There’s the forth volume in a series I hadn’t seen before called Planet Ripple, which is a Sci-fi comic where the main character is autistic and an amputee. The first volume has some favourable reviews from autistic people so I will see about checking this out.
‘It’s Not Easy Being a Superhero’ is a book about Sensory Processing Disorder which aims to help children with SPD understand their senses and why they might be different to their peers, as well as why the world around them can be confusing or overwhelming.
Children’s book, ‘Bat and the End of Everything’ continues the short series of Bat and the skunk kit Thor – I reviewed the first book in the series in February. And Sesame Street’s Julia is back in ‘Julia’s Circle of Friends’ where she stands up for another child with autism at summer camp.

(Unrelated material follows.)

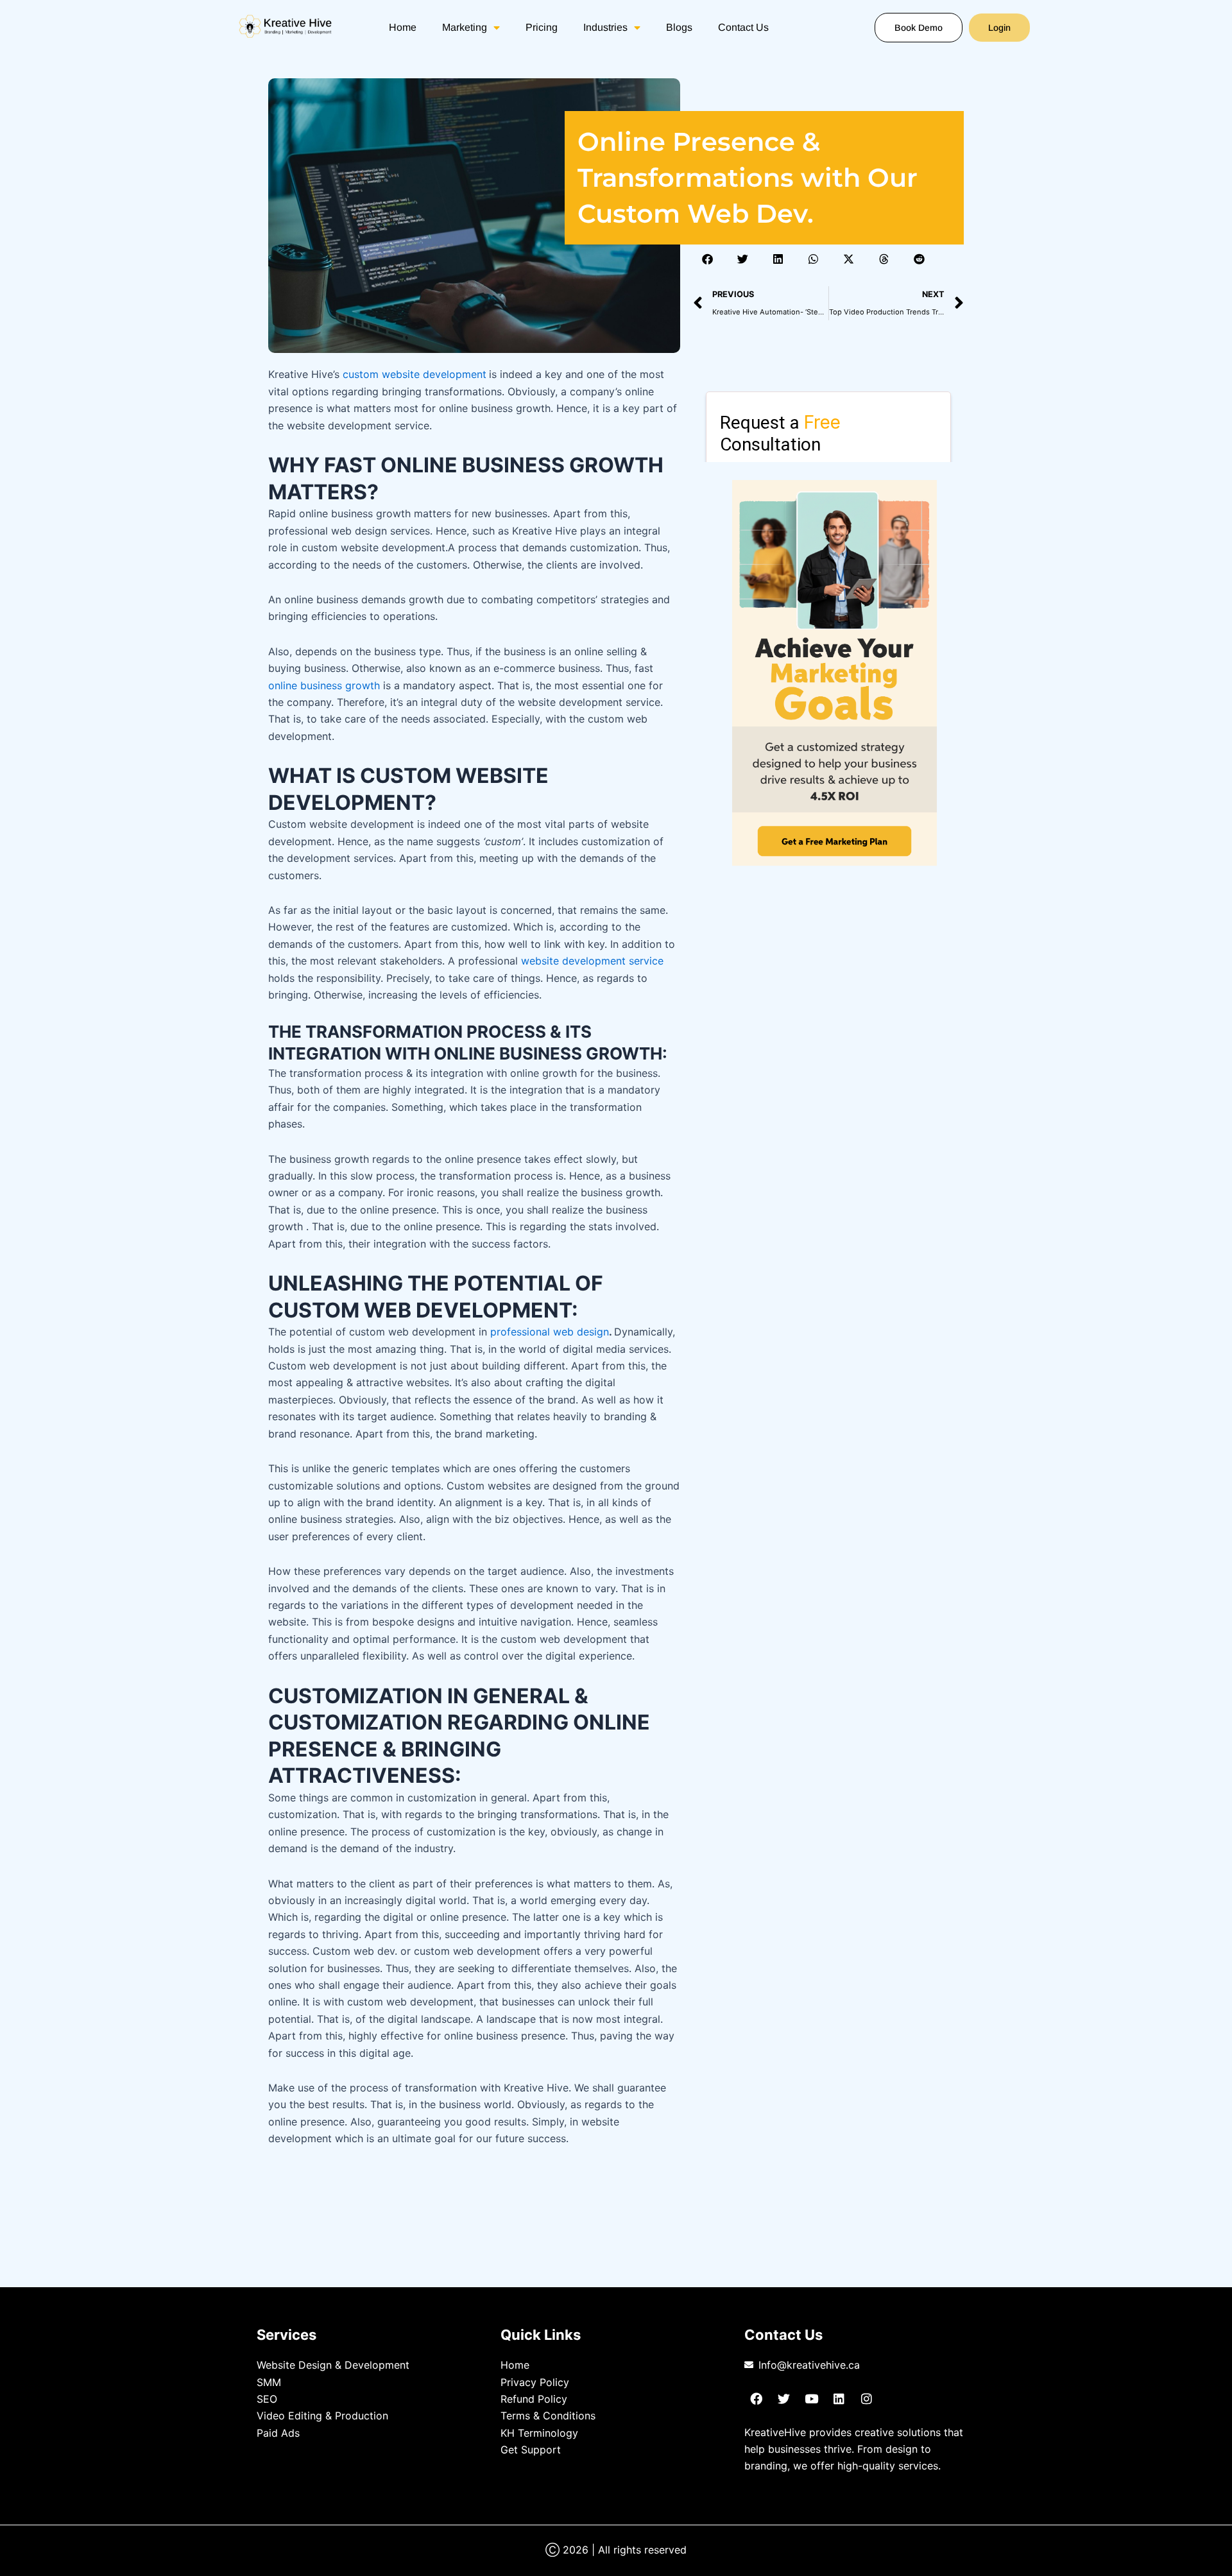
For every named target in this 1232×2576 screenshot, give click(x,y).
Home (402, 27)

My New School: A Transition Book to Personalize is a template book for supporting school staff making transition books for students. It is 14 pages long and the Kindle version is over £7. Unless they are the most amazing 14 pages in the history of visual supports, that sounds like a bit of a cashing in on misinformed staff/parents maneuvre. I’ll be giving that a miss. More intriguing is ‘Autism: What Does It Mean to Me?‘ which seems to be a workbook for autistic people to accept their differences and needs and communicate that to the rest of the world.
Parent biographies are multiple again this month – some sounding better than others. ‘Living Life Through Their Eyes, Our Journey On The Autism Spectrum‘ sounds disjointed and confusing from the synopsis alone, for example, though there is certainly an abundance of enthusiasm from the writer about working with his daughter to meet her needs. ‘Never Give Up: Riding the Emotional Rollercoaster of an Autism Parent‘s summary reads like a standard hints and tips of being an parent of an autistic child type book. ‘Beyond the Diagnosis’ seems like a similar book, although the author has children with disabilities other than autism as well. A book written about an adult son is ‘A Normal Family: Everyday adventures with our autistic son’, and I am certain I have seen the second part of that title in another book…unless this is a rerelease and that’s where I remember it from.

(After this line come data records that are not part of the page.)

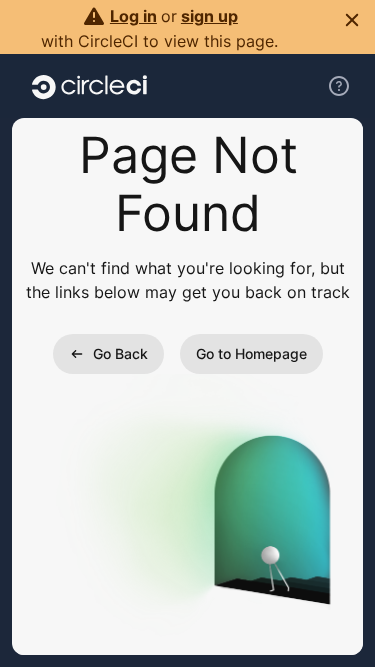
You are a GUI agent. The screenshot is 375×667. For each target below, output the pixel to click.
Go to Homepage (251, 353)
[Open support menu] (339, 86)
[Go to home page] (89, 86)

A sibling biography this month touches on the topic of death as Jeremy Morantz writes about the life and unexpected death of his autistic brother in ‘What Does He Dream About?’.
Tangentially linked to autism is a book called ‘Ricochet’, about an “assistive aid dog” who surfs with veterans and disabled people. It claims to be about how Ricochet became a support dog and the training involved so that could be interesting. There’s another surfing and autism book out as well this month, ‘Waves of Healing’, but it sounds very cure/recovery based.
There’s a text-book which appears to combine case studies and research about the sensory experiences of autistic adults, ‘A Sensory Sociology of Autism’ which is, as many textbooks are, incredibly expensive. Maybe I’ll locate it in a library somewhere!
There’s a resource book for drama for autistic children, aimed primarily at teachers and therapists, ‘Using Drama with Children on the Autism Spectrum‘. ‘Camouflage: The Hidden Lives of Autistic Women’ was released to mixed reviews – it seems to be an introductory guide rather than a more in-depth offering. ‘Simple Autism Strategies for Home and School’ claims to be written from a child’s point of view of life with autism but I couldn’t find anything online to indicate whether the author was autistic herself or not.
Out of 973 books the amount which were:
Cure Books: 6 (0.62%)
Erotica/Porn Count : 18 (1.84%)
Notebook Count : 710 (72.97%)
That is correct – over 70% of the “books” in the autism search result were in fact notebooks or journals…no wonder it’s so awful to go through these pages every month!